START GIVEN ENTRIES
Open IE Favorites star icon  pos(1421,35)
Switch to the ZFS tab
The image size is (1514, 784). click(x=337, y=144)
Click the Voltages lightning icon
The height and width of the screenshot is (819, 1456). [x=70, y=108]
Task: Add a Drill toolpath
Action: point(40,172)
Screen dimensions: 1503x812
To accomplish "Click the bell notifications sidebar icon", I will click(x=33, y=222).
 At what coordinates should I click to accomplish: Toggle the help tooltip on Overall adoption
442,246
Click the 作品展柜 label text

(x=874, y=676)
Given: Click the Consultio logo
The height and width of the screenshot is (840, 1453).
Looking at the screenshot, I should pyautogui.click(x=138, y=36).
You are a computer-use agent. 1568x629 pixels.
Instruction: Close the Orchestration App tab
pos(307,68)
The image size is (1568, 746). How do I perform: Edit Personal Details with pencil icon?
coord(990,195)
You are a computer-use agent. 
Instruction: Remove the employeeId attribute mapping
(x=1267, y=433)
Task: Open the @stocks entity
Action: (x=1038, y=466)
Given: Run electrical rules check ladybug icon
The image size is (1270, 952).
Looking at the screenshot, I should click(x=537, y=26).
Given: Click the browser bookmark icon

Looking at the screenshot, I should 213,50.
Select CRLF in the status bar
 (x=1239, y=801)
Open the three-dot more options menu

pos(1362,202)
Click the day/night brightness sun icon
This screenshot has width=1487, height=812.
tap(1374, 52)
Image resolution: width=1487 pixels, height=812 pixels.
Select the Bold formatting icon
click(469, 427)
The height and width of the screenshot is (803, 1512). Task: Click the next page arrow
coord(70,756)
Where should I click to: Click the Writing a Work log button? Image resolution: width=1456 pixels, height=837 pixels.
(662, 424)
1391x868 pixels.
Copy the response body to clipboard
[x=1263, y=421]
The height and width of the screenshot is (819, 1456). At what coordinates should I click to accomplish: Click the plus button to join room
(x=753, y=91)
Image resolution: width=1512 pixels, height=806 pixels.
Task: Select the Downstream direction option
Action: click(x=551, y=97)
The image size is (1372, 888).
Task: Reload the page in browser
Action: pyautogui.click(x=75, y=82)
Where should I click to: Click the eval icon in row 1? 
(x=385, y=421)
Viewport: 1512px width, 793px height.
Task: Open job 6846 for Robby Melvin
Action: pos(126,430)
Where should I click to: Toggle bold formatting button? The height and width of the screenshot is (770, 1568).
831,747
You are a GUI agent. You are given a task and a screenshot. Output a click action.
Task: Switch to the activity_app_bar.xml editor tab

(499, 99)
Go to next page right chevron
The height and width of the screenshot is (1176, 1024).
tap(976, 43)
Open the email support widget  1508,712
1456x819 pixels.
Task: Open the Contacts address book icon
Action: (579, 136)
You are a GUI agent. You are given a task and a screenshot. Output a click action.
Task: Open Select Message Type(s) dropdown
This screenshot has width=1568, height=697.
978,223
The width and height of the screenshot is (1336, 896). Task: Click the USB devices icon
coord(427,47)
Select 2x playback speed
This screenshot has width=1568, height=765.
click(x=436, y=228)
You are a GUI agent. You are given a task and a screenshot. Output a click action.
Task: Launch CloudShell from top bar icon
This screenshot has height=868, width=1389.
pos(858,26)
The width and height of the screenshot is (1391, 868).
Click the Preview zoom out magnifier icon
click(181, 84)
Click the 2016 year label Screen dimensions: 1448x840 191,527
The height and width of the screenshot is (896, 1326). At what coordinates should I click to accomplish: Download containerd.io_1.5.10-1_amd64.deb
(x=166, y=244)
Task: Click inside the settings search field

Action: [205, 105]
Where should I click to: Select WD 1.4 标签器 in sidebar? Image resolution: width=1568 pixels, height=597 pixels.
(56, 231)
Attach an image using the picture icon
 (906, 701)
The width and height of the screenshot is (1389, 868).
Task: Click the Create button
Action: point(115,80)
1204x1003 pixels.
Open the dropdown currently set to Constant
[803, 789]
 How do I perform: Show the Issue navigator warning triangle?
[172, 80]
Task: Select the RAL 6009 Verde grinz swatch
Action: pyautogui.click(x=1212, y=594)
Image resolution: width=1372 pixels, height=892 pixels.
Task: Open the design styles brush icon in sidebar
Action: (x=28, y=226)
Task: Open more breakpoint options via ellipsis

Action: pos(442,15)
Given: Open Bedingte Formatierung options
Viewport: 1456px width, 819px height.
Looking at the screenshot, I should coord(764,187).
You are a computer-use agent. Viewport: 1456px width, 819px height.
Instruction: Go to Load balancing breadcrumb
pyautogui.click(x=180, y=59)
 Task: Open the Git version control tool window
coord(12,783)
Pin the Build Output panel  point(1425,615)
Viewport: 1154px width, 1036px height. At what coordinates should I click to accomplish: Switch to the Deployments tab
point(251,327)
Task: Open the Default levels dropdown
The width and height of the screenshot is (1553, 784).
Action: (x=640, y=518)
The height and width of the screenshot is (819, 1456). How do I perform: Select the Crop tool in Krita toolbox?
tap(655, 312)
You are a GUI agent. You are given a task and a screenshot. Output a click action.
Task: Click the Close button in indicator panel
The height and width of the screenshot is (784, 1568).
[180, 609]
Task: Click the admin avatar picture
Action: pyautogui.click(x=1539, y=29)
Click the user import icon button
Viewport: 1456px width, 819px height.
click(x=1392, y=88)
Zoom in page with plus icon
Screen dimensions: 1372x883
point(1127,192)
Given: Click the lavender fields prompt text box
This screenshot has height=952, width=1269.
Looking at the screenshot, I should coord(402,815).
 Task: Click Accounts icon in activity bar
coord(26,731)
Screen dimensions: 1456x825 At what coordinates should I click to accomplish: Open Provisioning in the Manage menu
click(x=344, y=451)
END GIVEN ENTRIES
## TASK
Find every line in the records that contains the word "panel"; copy those lines.

## RESPONSE TO THE TASK
Pin the Build Output panel  point(1425,615)
Task: Click the Close button in indicator panel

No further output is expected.